** DATASET **
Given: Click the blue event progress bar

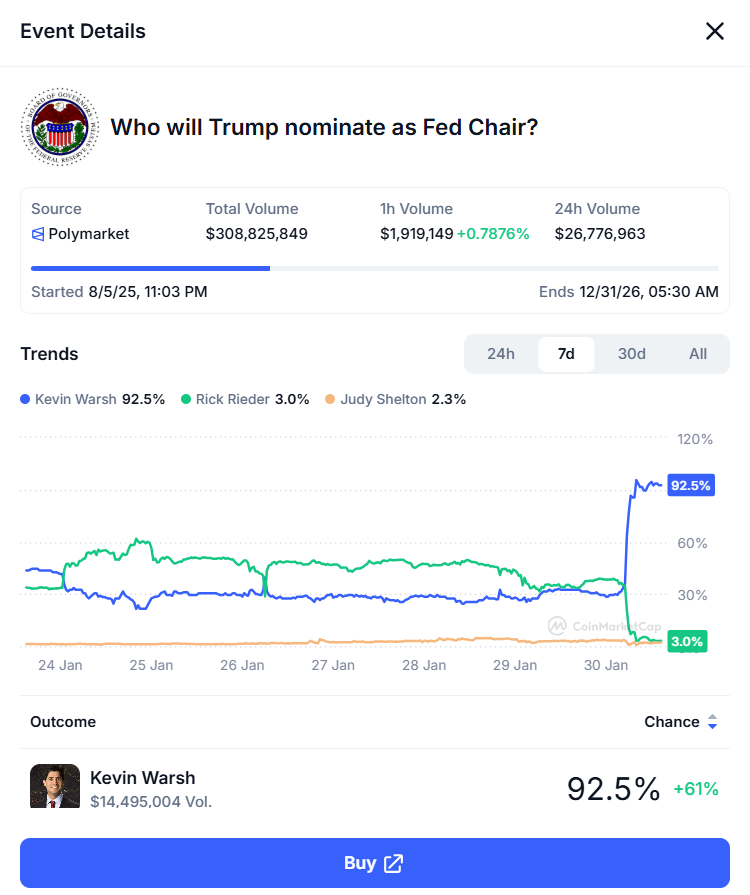Looking at the screenshot, I should [x=150, y=268].
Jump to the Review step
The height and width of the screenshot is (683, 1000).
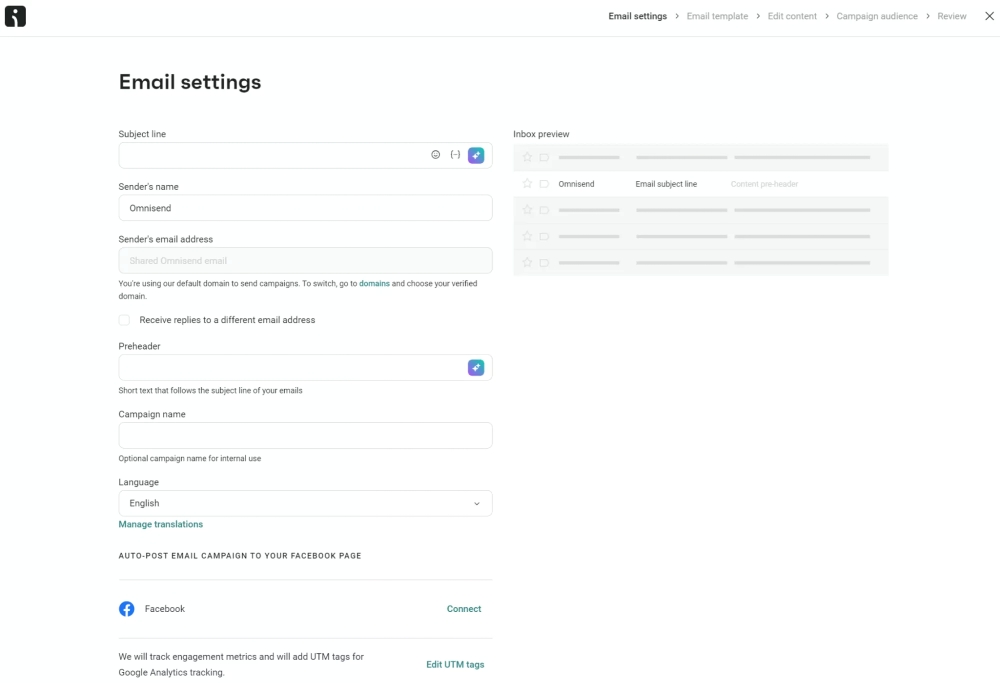951,16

** TASK STATEMENT **
Set every record down verbatim. No pictures belong in the copy.

** RESULT OF THE EXERCISE **
Given: Click the blue event progress bar

Looking at the screenshot, I should [x=150, y=268].
Jump to the Review step
The height and width of the screenshot is (683, 1000).
951,16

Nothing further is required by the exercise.